What is striking about all of this is that despite the radical changes (the word reform is overestimated in my view) introduced in the wake of the Jackson Report including the reversal of the Lowdnes principle, the abolition of success fees and the recoverability of insurance premiums not to mention costs budgeting, the government seems intent on effectively denying proper access to justice to innocent victims of clinical negligence. Whether the DOH consulted with the MOJ about its announcement is unclear. The cynics amongst us would suggest that there is no joined up thinking in government at all. We know that the senior judiciary have been pushing for fixed costs on the multi-track for some time now. It is frankly baffling for it to be suggested that there should be or could be a fixed costs regime for only clinical negligence cases against the NHS (what about private healthcare providers?) separate from all other types of personal injury claim.
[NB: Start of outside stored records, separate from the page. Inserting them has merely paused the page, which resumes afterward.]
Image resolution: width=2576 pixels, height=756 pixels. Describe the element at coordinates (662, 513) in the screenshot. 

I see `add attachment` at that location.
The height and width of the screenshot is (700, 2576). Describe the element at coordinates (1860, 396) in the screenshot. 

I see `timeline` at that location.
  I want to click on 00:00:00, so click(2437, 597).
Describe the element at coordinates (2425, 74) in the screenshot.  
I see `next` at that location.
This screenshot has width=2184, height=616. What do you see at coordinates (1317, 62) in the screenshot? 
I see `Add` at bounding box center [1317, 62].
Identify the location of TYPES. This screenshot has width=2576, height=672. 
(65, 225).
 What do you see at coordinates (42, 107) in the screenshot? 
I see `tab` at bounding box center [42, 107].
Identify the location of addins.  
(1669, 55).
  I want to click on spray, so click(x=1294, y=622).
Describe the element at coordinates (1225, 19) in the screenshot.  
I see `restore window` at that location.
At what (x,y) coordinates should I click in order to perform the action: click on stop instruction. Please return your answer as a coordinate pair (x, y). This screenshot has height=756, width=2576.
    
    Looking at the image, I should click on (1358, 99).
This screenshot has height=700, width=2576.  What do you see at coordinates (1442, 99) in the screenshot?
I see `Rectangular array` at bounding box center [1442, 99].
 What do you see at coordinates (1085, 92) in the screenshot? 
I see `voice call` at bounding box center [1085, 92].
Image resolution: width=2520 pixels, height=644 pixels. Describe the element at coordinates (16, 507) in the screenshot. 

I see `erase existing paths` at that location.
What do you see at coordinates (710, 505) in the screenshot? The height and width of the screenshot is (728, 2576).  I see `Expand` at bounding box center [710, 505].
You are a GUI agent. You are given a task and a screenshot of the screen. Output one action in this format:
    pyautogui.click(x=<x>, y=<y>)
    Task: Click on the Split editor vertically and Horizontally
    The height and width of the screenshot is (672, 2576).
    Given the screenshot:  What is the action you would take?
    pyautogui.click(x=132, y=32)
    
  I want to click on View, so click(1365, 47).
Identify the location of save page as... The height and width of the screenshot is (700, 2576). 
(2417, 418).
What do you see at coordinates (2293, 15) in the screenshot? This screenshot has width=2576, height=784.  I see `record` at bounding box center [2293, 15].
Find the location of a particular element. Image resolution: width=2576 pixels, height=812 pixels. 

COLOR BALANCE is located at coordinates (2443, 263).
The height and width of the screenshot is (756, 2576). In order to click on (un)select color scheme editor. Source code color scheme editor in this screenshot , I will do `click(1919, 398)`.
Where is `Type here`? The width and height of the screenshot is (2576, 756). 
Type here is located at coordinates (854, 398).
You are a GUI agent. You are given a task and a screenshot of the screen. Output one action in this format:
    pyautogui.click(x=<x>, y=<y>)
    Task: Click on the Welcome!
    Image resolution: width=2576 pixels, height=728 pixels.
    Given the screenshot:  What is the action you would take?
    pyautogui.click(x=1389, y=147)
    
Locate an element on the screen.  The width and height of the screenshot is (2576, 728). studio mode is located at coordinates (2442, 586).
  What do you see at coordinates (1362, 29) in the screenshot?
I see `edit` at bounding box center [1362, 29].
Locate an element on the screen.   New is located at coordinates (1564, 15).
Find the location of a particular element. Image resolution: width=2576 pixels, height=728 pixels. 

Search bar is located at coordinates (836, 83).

Neither is there any recognition in yesterday’s announcement that the NHS legal bill is as high as it is because of the NHS’s failure to admit liability at an early stage meaning that legal costs incurred by claimants increase rapidly as a result. The new statutory duty of candour which came into force fully from 1st April 2015 is a welcome step but one would have thought it more sensible to consider costs on the multi track generally including clinical negligence claims against the NHS and also only after we have seen whether the statutory duty of candor makes any difference to the NHS’ legal bill. After all, the government also announced yesterday that there were new guidelines for doctors, nurses and midwives who are now to be subject individually to the duty of candor with the guidelines making it clear that patients should expect a face-to-face apology.
The hard truth is that clinical negligence claims are commonly difficult and challenging cases. It is noteworthy that the government has not said that such “extortionate” legal costs are generated by unmeritorious claims – quite the opposite. If negligent medical mistakes occur and ruin and damage lives as a result it does not seem that the government (yet) wants to deny the victim suitable compensation. It just wants to deny their lawyers the fees which the court has approved – after all the incurred and estimated future costs have never been under such scrutiny by the judiciary. Apparently none of this is enough for the government.